Department of Cardiology, Nanjing Heart Centre, No. 68 Changle Road, Nanjing 210006, China.
Cells. 2022 Dec 15;11(24):4060. doi: 10.3390/cells11244060.
Vascular smooth muscle cells (VSMCs), the major cell type in the arterial vessel wall, have a contractile phenotype that maintains the normal vessel structure and function under physiological conditions. In response to stress or vascular injury, contractile VSMCs can switch to a less differentiated state (synthetic phenotype) to acquire the proliferative, migratory, and synthetic capabilities for tissue reparation. Imbalances in VSMCs phenotypic switching can result in a variety of cardiovascular diseases, including atherosclerosis, in-stent restenosis, aortic aneurysms, and vascular calcification. It is very important to identify the molecular mechanisms regulating VSMCs phenotypic switching to prevent and treat cardiovascular diseases with high morbidity and mortality. However, the key molecular mechanisms and signaling pathways participating in VSMCs phenotypic switching have still not been fully elucidated despite long-term efforts by cardiovascular researchers. In this review, we provide an updated summary of the recent studies and systematic knowledge of VSMCs phenotypic switching in atherosclerosis, in-stent restenosis, aortic aneurysms, and vascular calcification, which may help guide future research and provide novel insights into the prevention and treatment of related diseases.

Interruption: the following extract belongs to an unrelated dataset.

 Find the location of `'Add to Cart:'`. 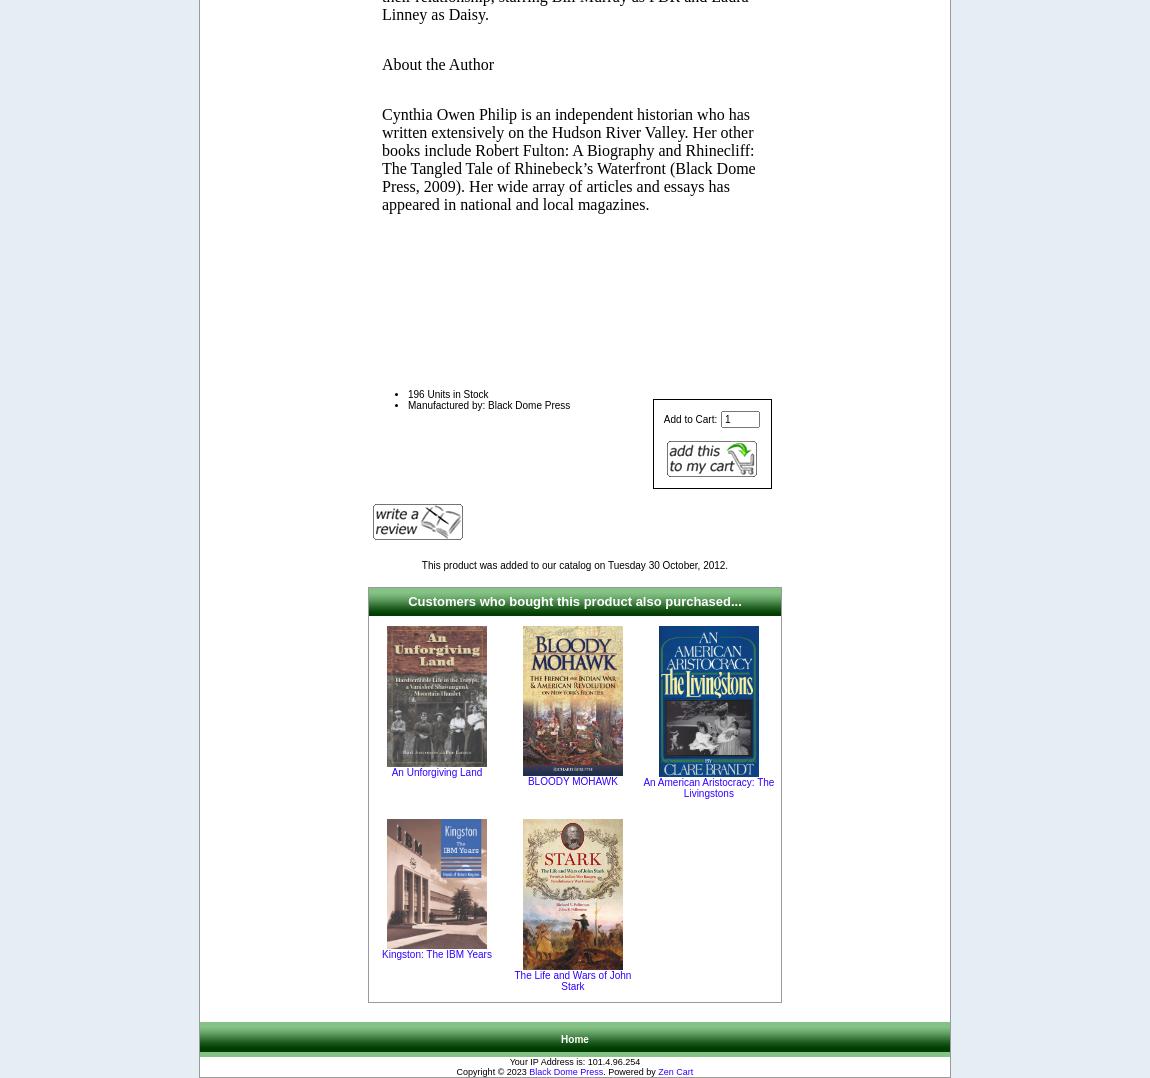

'Add to Cart:' is located at coordinates (690, 417).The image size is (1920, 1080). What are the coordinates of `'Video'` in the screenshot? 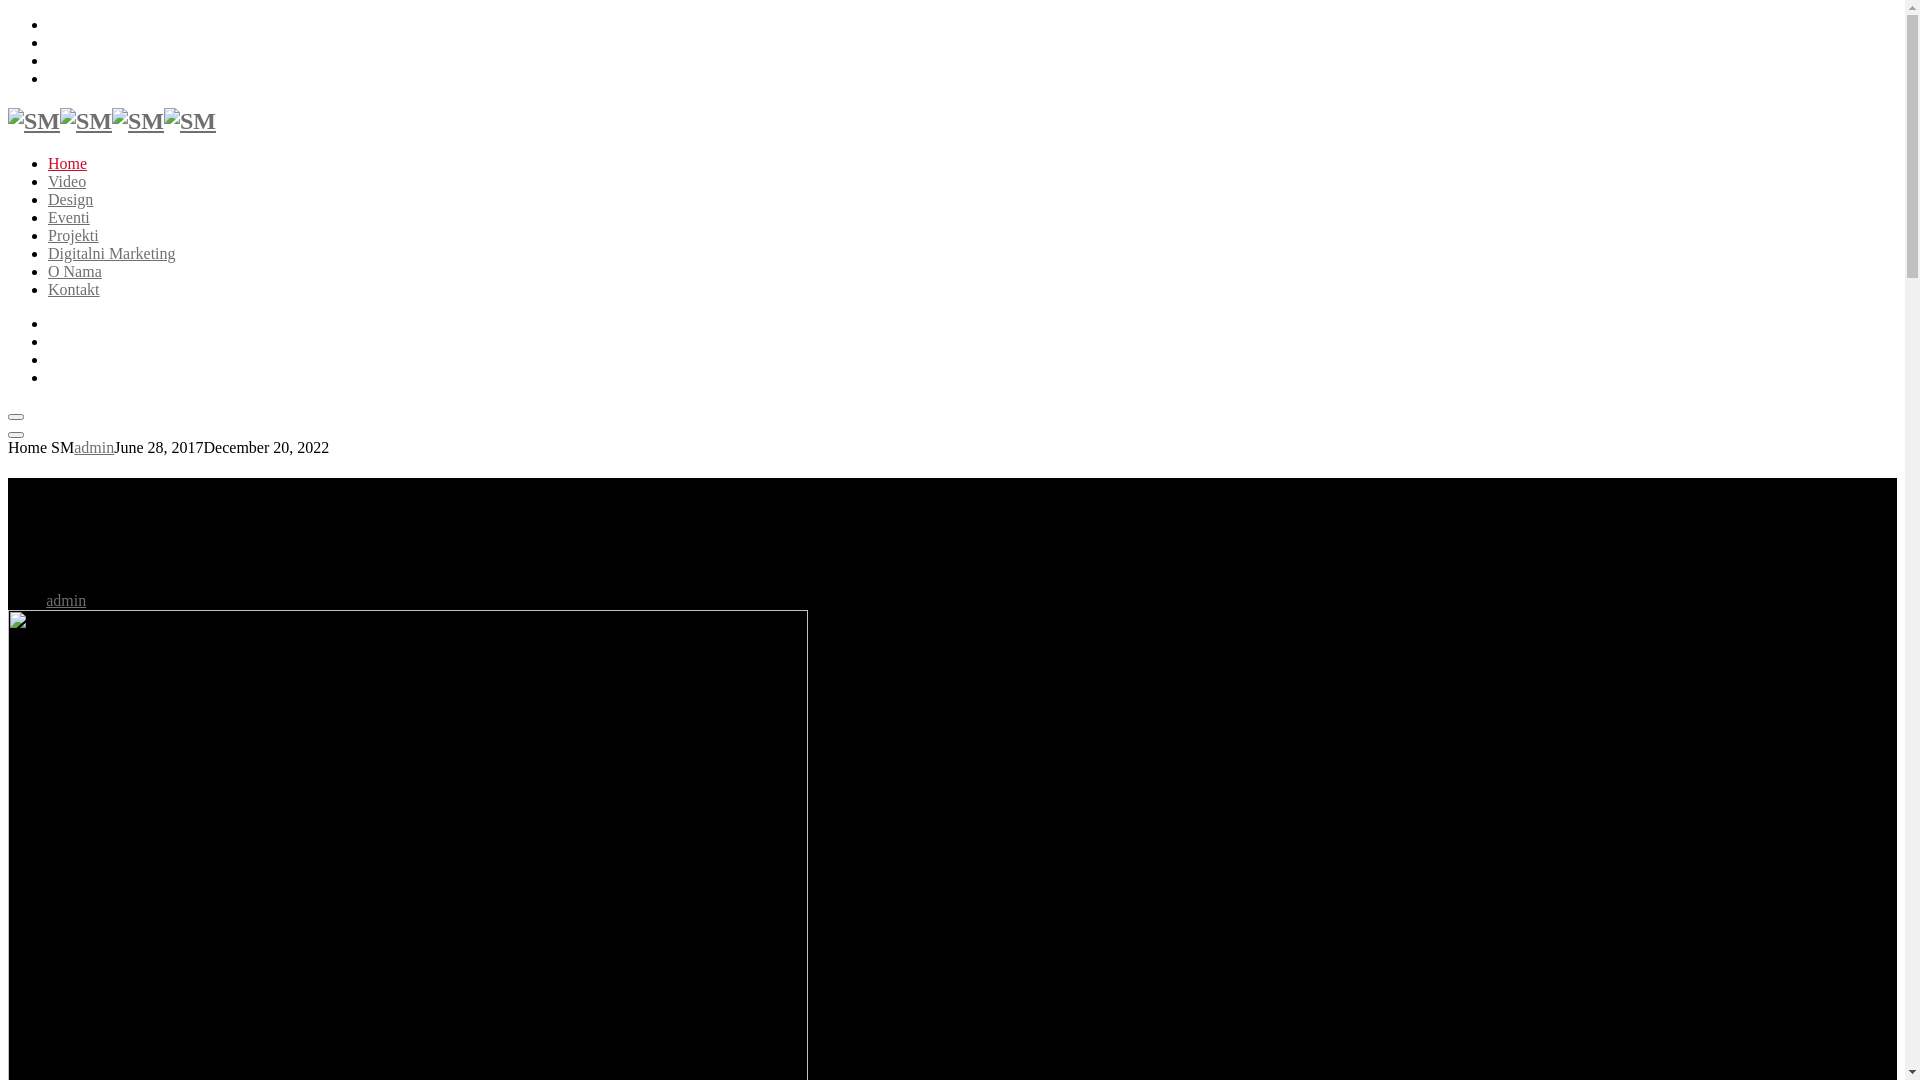 It's located at (67, 181).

血管平滑肌细胞(VSMCs)是动脉血管壁的主要细胞类型,在生理条件下具有收缩表型,维持正常的血管结构和功能。在应激或血管损伤时,收缩型 VSMCs 可以向分化程度较低的状态(合成表型)转变,获得增殖、迁移和合成能力,以进行组织修复。VSMCs 表型转换的失衡可导致多种心血管疾病,包括动脉粥样硬化、支架内再狭窄、主动脉瘤和血管钙化。识别调节 VSMCs 表型转换的分子机制对于预防和治疗具有高发病率和死亡率的心血管疾病非常重要。然而,尽管心血管研究人员进行了长期努力,但参与 VSMCs 表型转换的关键分子机制和信号通路仍未完全阐明。在本文中,我们对动脉粥样硬化、支架内再狭窄、主动脉瘤和血管钙化中 VSMCs 表型转换的最新研究和系统知识进行了更新总结,这可能有助于指导未来的研究,并为相关疾病的预防和治疗提供新的见解。